How Liberals Became the New Book Banners
The First Amendment is under fire from the progressive left.
Justice Anthony Kennedy: "Well, suppose it were an advocacy organization that had a book. Your position is that under the Constitution . . . the book itself could be prohibited."
Deputy Solicitor General Malcolm Stewart: "If the book contained the functional equivalent of express advocacy."—Exchange during oral arguments over Citizens United, 2009
"A campaign document in the form of a book can be banned."— Campaign finance advocate Fred Wertheimer, of Democracy21
Before last week's Banned Book Week recedes much farther in the rearview mirror, let's pause for a moment to note this curious fact: Some of those who oppose censorship also support it.

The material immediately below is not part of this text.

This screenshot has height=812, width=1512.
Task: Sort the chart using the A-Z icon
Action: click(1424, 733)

For thoughtful people, Banned Books Week is tennis with the net down. The targets are easy and mostly deserve the hits they take: the prudes who object to the potty humor of Captain Underpants. The narrow-minded scolds who can't see past the racial language in To Kill a Mockingbird to its broader values. The zealots who think harmless Harry Potter leads to Satanism.

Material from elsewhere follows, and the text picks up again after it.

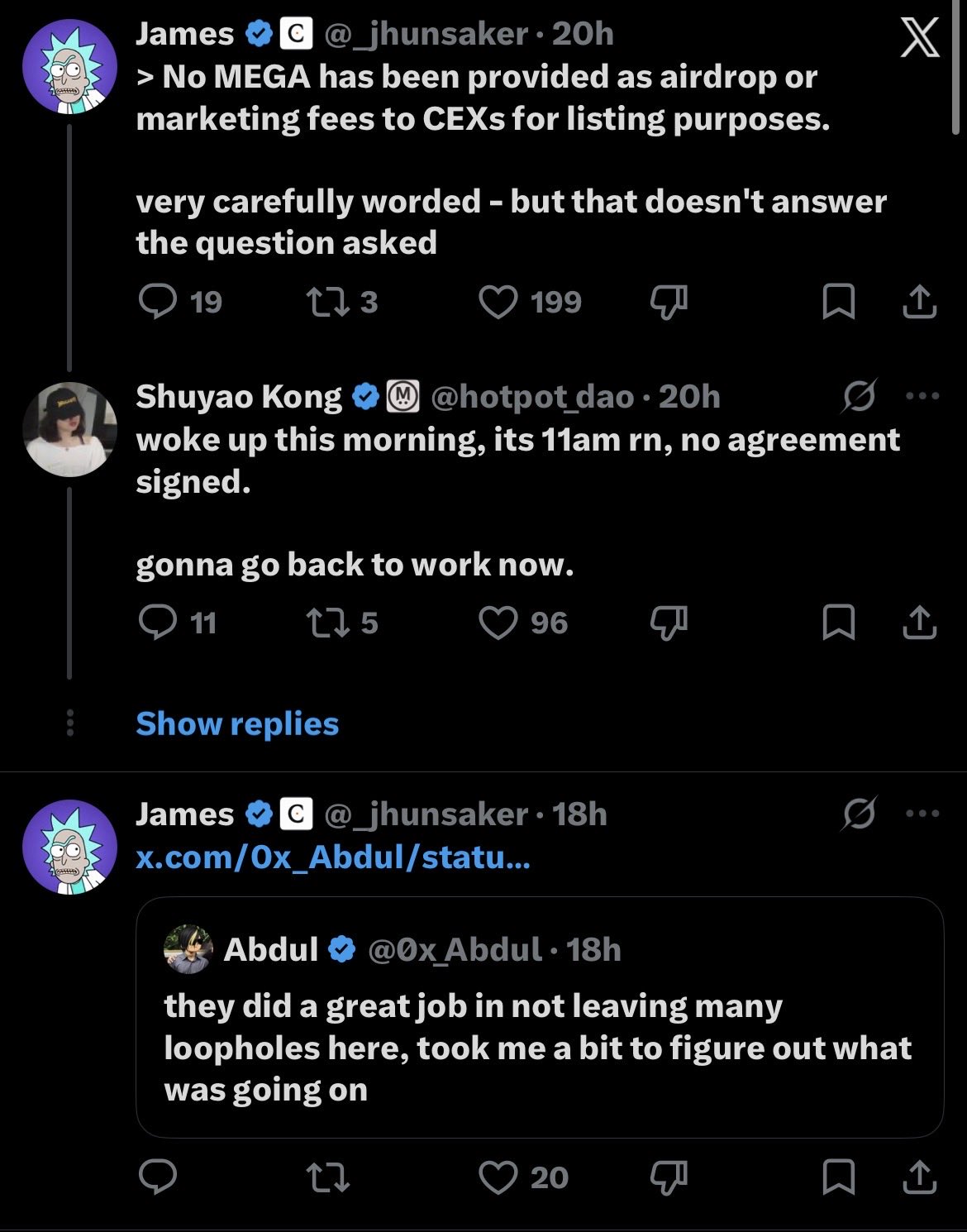
Task: Share James's first post
Action: pyautogui.click(x=919, y=302)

Most intelligent people laugh at such folk. They think, or at least claim to think, that efforts to restrict access to books is so flatly wrong it's not even worth discussing. In a contest pitting what the American Library Association calls "the value of free and open access to information" against any other values, the former wins every time. Almost.

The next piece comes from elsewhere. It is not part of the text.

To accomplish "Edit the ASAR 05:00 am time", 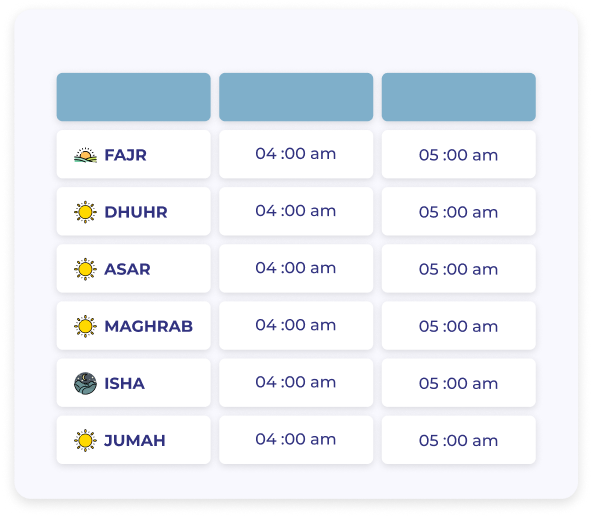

For obvious reasons, the media give Banned Books Week lots of attention. The New York Times has run countless features on it, from "Ways to Celebrate Banned Books Week" and "What Are You Doing for Banned Books Week?" to a 2009 editorial appreciation of the ALA's Judith Krug, who established Banned Books Week back in the '80s, "during one of the nation's periodic censorship epidemics." On The Huffington Post last week, visitors could read "10 Gorgeous Quotes From Banned Books" and "Every Week is Banned Book Week for Chicanos" and an infographic regarding "Banned Books by the Numbers." It was the same at CNN, the Los Angeles Times and so on.
There's a certain smugness about all of this—an aroma of self-congratulation from those secure in the knowledge that they are on the side of the angels. That aroma mixes poorly with the sulfurous fumes belched out in the continuing war over campaign finance law.
Ever since the Supreme Court's 2010 ruling in Citizens United, liberals have railed against the decision, which they say "opened the floodgates" to unlimited corporate spending on elections. President Obama claimed the decision "strikes at democracy itself." Others called it "reckless," "dangerous," "ludicrous," "radical," "absurd" and so on. Efforts to reverse the decision culminated last month in a Senate vote on a constitutional amendment, sponsored by 48 Democrats.
There's just one thing missing from all the outrage over the Citizens United ruling: the facts.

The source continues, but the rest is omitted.